Mikhail Razvozhayev said early Thursday a drone hit a transformer and sparked a fire but didn’t affect the operation. Razvozhayev said that electricity supplies haven’t been interrupted.
Crimea, which was annexed by Russia in 2014, has faced drone attacks and explosions from supporters of Ukraine.
In a major setback for Russia on Oct. 8, a powerful truck bomb blew up a section of a strategic 19-kilometer bridge linking Crimea to Russia’s mainland.
Kyiv region Gov. Oleksiy Kuleba said that a Russian drone attack early Thursday hit an energy facility, sparking a fire.
“The Russians are using drones and missiles to destroy Ukraine’s energy system ahead of the winter and terrorize civilians,” Kuleba said in televised remarks.
An energy facility was also struck by Russian rockets in the Zaporizhzhia region, according to local authorities.
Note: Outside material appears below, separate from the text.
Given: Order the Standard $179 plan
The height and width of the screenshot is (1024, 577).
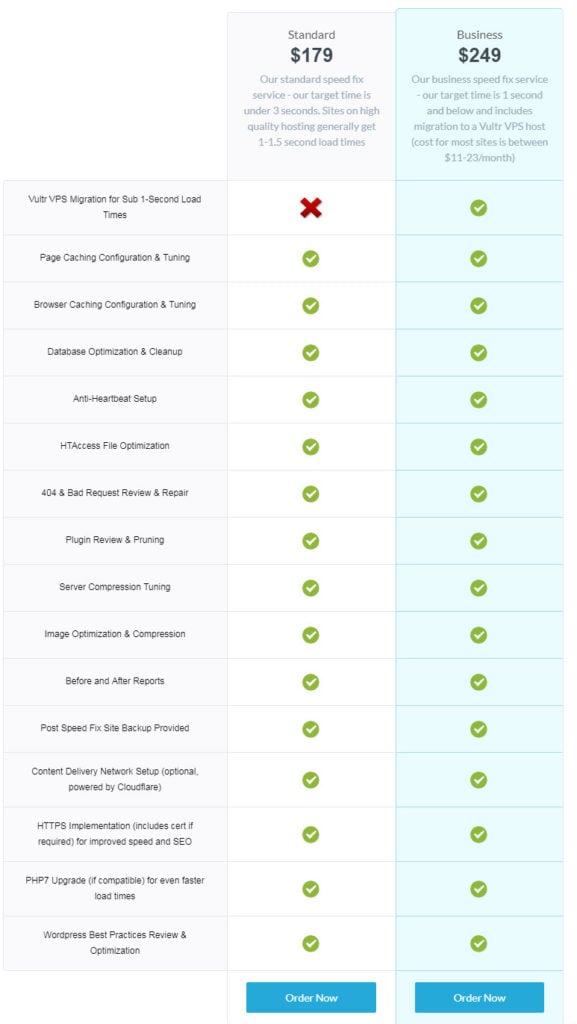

Konstantin Vorontsov, a deputy head of the Russian delegation at a United Nations arms control panel, said in remarks delivered Wednesday that the use of U.S. and other Western commercial satellites for military purposes during the fighting in Ukraine is “extremely dangerous” and effectively means their involvement in the conflict.
Vorontsov warned that “the quasi-civilian infrastructure could be a legitimate target for a retaliatory strike,” adding that the Western action raises risks for stability of space assets serving civilian needs.